What needs to be done: Could you transcribe exactly the lines below, from the line with "Instruction: Open the Tabs preferences pane" through the line with "This screenshot has width=917, height=410.", and nothing else, leaving out the pictures?
(Recorded data)
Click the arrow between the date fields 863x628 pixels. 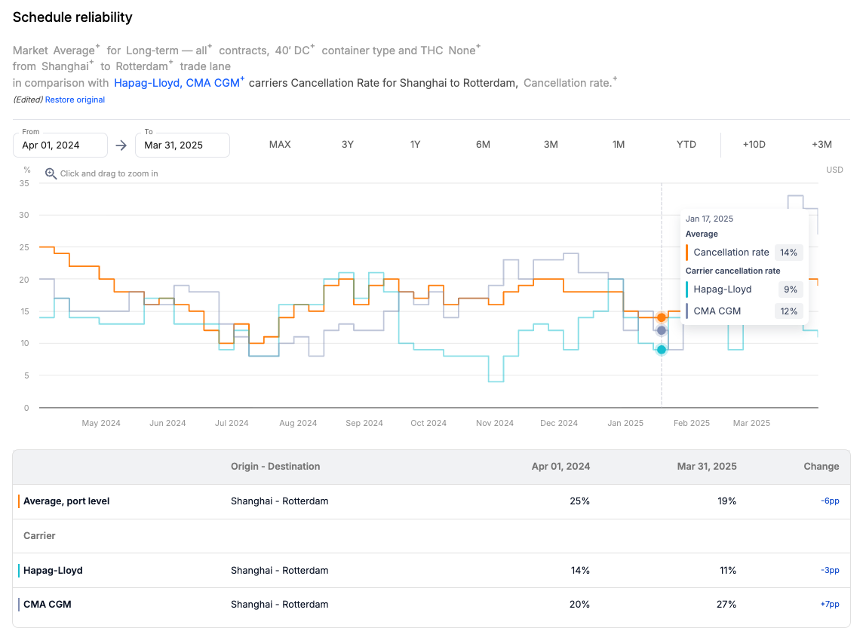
(End Recorded data)
(Recorded data)
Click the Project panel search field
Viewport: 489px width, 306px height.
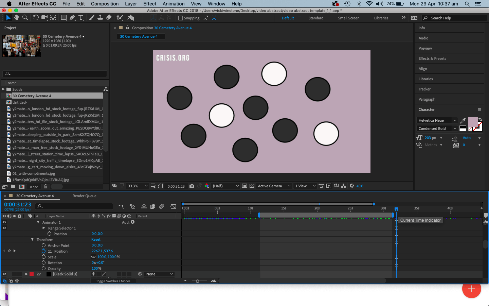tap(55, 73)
(End Recorded data)
(Recorded data)
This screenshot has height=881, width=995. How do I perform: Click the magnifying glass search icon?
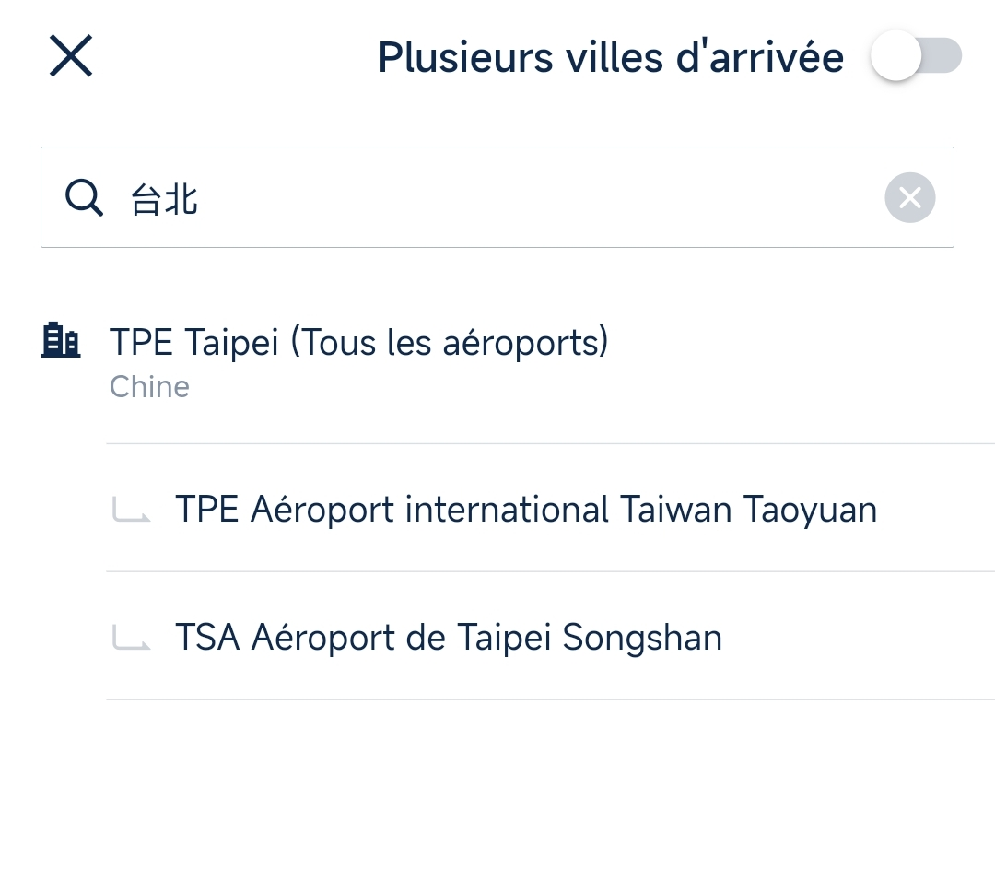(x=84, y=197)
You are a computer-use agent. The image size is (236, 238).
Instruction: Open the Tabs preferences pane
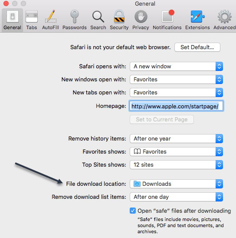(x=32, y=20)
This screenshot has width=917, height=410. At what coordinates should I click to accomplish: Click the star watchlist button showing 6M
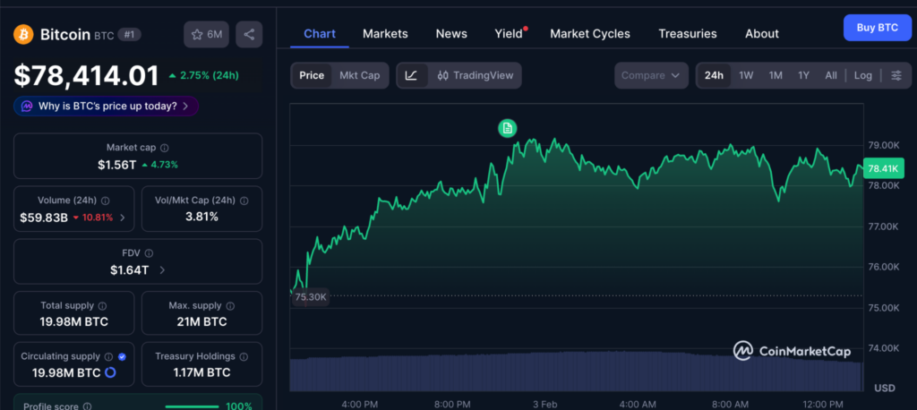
(End Recorded data)
Output for this exercise:
Instruction: Open the Tabs preferences pane
(x=32, y=20)
This screenshot has width=917, height=410. At what coordinates should I click to accomplish: Click the star watchlist button showing 6M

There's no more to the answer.